びりっとしたカンジが下半身に流れていった。ノドがふるえて、へんな声がでそうになった。知ってる。自分でする時の、イクときの声。
そんな声、聞かせたくないのに、
また、いじられて、
もっと、鋭く強く感じて、びくびくっとふるえた。
「自分でしたことない?」
首を振った。ない、こんなこと考えたこともなかった。
片方の手がそんなことをしている間に、
もう一方の手が下半身をゆったりと撫でていることにしばらく気がつかなかった。
このまんま煽られたら熱が発火する。
あの日、保健室でしたキスは、深くて、
激しく舌同士をすりあわせ、粘膜同士をこすりあわせた。噛まれた刺激が、感覚を呼び覚まさした熱は、―――― 身体の芯にともった熱は、欲望、だった。

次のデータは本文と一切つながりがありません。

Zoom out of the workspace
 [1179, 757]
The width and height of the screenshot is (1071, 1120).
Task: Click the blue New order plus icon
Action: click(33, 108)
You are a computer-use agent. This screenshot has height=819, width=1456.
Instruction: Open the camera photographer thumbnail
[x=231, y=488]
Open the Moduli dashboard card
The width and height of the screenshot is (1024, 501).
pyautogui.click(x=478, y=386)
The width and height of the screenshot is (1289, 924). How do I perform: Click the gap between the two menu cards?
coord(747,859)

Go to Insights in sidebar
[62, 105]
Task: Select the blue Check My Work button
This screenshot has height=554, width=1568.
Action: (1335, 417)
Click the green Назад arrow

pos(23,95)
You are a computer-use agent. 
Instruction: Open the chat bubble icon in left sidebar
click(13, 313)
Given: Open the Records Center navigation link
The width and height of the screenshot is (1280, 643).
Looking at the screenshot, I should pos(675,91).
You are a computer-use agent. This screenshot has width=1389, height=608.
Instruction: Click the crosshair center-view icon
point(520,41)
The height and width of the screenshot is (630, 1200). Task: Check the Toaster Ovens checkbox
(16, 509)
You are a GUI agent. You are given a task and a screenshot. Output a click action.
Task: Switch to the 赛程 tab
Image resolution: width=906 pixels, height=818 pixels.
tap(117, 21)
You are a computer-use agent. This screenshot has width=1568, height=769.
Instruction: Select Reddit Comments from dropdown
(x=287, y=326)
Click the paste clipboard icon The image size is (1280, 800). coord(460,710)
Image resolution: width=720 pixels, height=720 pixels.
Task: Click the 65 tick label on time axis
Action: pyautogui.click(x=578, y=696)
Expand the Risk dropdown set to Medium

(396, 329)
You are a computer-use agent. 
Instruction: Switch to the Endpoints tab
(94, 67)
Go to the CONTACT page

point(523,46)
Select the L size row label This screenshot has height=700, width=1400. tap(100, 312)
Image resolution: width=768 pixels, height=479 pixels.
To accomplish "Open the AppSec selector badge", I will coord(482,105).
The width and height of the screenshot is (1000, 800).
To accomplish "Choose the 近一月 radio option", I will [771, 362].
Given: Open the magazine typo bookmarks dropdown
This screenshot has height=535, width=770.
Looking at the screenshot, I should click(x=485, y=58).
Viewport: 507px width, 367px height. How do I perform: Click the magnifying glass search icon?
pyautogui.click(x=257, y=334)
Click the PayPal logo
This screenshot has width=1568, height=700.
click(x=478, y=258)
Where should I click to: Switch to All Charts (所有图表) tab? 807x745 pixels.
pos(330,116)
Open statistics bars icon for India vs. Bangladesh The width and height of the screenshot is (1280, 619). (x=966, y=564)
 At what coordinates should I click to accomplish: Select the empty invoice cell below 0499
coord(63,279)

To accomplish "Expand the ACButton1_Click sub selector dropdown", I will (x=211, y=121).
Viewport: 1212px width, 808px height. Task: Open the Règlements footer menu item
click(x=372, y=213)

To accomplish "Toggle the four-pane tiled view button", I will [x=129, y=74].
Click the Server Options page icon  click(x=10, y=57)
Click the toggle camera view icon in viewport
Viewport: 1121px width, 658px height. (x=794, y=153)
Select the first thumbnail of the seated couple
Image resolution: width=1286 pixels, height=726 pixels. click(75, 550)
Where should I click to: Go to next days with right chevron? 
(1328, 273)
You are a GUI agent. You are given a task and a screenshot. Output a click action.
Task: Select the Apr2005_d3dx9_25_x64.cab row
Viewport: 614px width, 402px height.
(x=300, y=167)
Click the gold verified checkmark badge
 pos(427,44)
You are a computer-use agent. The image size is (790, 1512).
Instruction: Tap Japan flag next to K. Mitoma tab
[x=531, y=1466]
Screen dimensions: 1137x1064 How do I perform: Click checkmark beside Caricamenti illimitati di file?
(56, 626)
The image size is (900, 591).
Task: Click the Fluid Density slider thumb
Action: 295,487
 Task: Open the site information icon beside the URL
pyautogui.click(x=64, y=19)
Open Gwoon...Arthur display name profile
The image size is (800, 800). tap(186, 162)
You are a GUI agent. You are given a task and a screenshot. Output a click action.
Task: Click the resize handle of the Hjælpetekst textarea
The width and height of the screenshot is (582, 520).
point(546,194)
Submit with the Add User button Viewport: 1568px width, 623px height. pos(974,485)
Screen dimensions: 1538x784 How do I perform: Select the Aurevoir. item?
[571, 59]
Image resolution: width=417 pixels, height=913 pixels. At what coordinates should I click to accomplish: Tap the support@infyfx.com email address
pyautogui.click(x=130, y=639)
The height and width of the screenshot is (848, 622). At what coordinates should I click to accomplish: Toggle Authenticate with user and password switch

その欲望が身体に現れる前に、先輩の前から逃げ出したい。
そんなことになりたくない。
ここまでがいい、ここまでにして。
先輩の前でそんなでみっともないことになりたくない。という気持ち。
と、
でも、その自分で設けた境界線の向こう側・・・・・・、に、ナニがあるんだ。という気持ち。
に、
引き裂かれる。
「・・や、めて」
「やめない」
絶望的は言葉は、けれど、甘く耳にひびいてきた。目が涙でうるんできた。
「しよう」
ィヤダ。知らないところへ連れてかないで。
肩がふるえた。
怖い。先輩の顔が見られない。
見たらきっと、また、熱をうつされる。
それでお終い。本当に、お終い。
ボクワキット死ンデシマウ。
だから、ゆるい抱擁を押しのけて、
立ち上がって、この部屋を出て行けばいいんだ。
今、ボクのこめかにふれている先輩のくちびるが、ボクのくちびるに移動してくる前に。
なのに、
立ち上がれない。
「好きだ」
先輩の、
指がくちびるが声が吐息が体温が、ボクを動けなくする。